**Stored rows:**
----

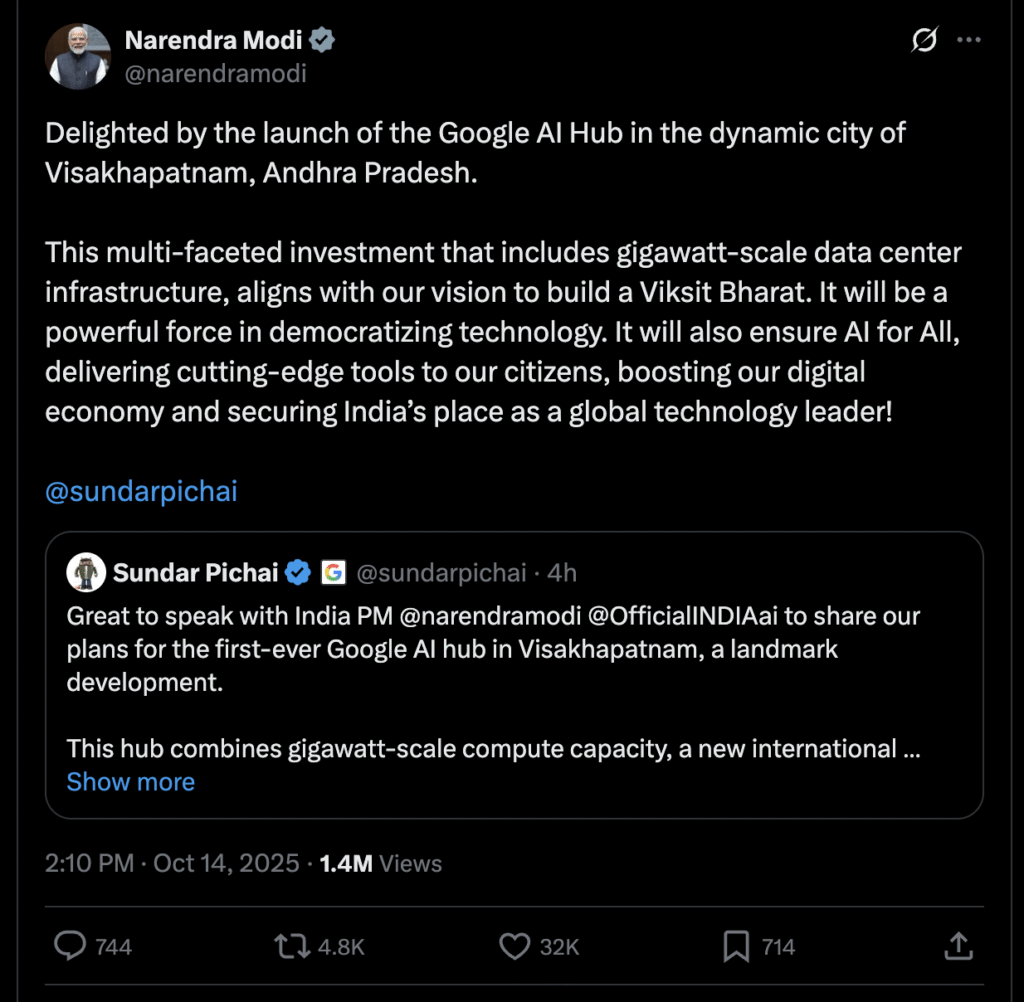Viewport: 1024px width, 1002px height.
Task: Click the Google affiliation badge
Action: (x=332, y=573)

----

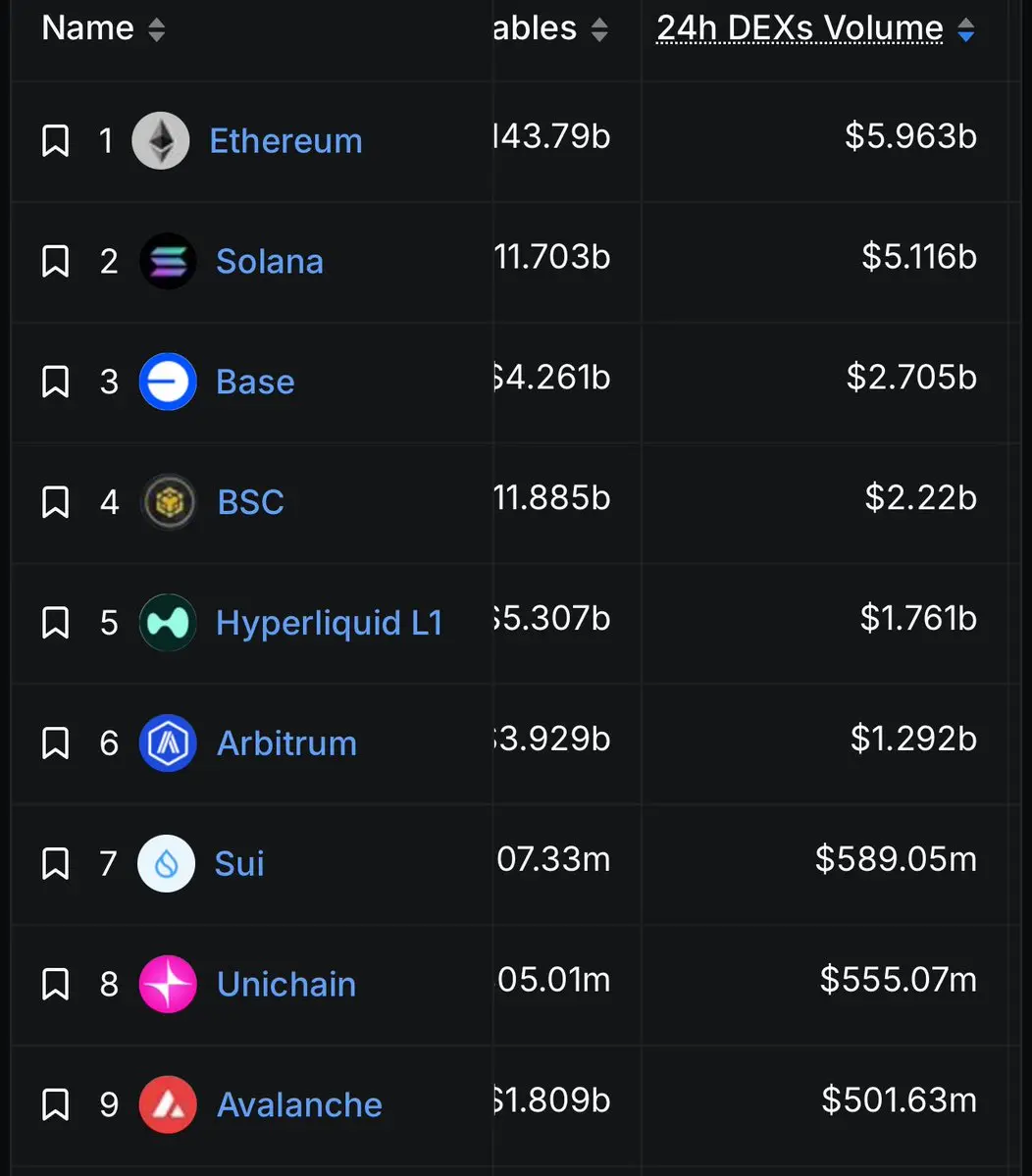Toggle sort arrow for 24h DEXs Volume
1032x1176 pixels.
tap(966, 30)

----

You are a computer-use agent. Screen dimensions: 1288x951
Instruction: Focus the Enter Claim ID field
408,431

----

**Your objective:**
Gather every line of the listing above that contains the word "agent", and treat uppercase and lowercase letters as different.

**Result of this task:**
You are a computer-use agent. Screen dimensions: 1288x951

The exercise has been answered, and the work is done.